Struct StringInterner 

Source
pub struct StringInterner { /* private fields */ }
Expand description

String interner for symbol name deduplication.

StringInterner stores strings efficiently by maintaining a single copy of each unique string. When the same string is interned multiple times, the same StringId is returned.

§Reference Counting

Each interned string has an associated reference count. This enables garbage collection of unused strings during compaction phases.

§Thread Safety

The interner uses Arc<str> for string storage, making it safe to share resolved strings across threads. However, the interner itself requires external synchronization (e.g., RwLock) for concurrent access.

§Example

let mut interner = StringInterner::new();

let id1 = interner.intern("foo");
let id2 = interner.intern("foo");
assert_eq!(id1, id2); // Same string → same ID

let resolved = interner.resolve(id1).unwrap();
assert_eq!(&*resolved, "foo");

Implementations§

Source§

impl StringInterner

Source

pub fn new() -> Self

Creates a new empty string interner.

Source

pub fn with_capacity(capacity: usize) -> Self

Creates a new interner with the specified capacity.

Source

pub fn with_max_ids(max_ids: u32) -> Self

Creates a new interner with a hard limit on the number of IDs.

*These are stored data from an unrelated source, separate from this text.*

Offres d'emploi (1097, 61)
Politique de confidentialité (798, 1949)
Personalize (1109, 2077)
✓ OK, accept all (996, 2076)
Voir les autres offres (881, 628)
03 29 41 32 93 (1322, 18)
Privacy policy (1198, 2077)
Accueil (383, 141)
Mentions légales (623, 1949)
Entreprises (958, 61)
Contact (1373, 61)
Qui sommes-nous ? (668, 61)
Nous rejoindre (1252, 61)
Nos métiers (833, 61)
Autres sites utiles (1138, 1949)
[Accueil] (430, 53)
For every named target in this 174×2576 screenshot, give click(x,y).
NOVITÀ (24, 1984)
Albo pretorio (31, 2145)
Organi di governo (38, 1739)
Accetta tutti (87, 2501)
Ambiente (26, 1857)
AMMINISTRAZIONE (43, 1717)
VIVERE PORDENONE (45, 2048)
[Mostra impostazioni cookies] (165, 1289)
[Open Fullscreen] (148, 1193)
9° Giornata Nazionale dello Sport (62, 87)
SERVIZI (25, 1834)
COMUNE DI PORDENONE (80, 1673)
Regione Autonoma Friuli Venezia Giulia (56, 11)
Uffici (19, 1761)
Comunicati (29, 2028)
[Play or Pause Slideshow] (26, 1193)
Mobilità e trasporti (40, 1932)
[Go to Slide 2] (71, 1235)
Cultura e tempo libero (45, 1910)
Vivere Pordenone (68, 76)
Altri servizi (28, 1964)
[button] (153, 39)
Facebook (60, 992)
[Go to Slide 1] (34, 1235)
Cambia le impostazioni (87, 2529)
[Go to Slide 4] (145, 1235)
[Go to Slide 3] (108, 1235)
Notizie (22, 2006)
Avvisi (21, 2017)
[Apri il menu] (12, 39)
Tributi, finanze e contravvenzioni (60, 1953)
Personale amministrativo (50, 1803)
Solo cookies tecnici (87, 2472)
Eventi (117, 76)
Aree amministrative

This constructor is designed for testing error paths. It allows deterministic testing of InternError::CapacityExhausted handling without requiring billions of strings.

§Arguments
  • max_ids - Maximum number of unique strings that can be interned. Once this limit is reached, intern() will return InternError::CapacityExhausted.
§Example
// Create an interner that can only hold 3 strings
let mut interner = StringInterner::with_max_ids(3);

interner.intern("a").unwrap(); // OK
interner.intern("b").unwrap(); // OK
interner.intern("c").unwrap(); // OK
assert!(interner.intern("d").is_err()); // CapacityExhausted
Source

pub fn len(&self) -> usize

Returns the number of interned strings (excluding INVALID slot).

§Panics

Panics if the lookup is stale (bulk slots written without rebuild).

Source

pub fn is_empty(&self) -> bool

Returns true if no strings are interned.

§Panics

Panics if the lookup is stale (bulk slots written without rebuild).

Source

pub fn intern(&mut self, s: &str) -> Result<StringId, InternError>

Interns a string and returns its StringId.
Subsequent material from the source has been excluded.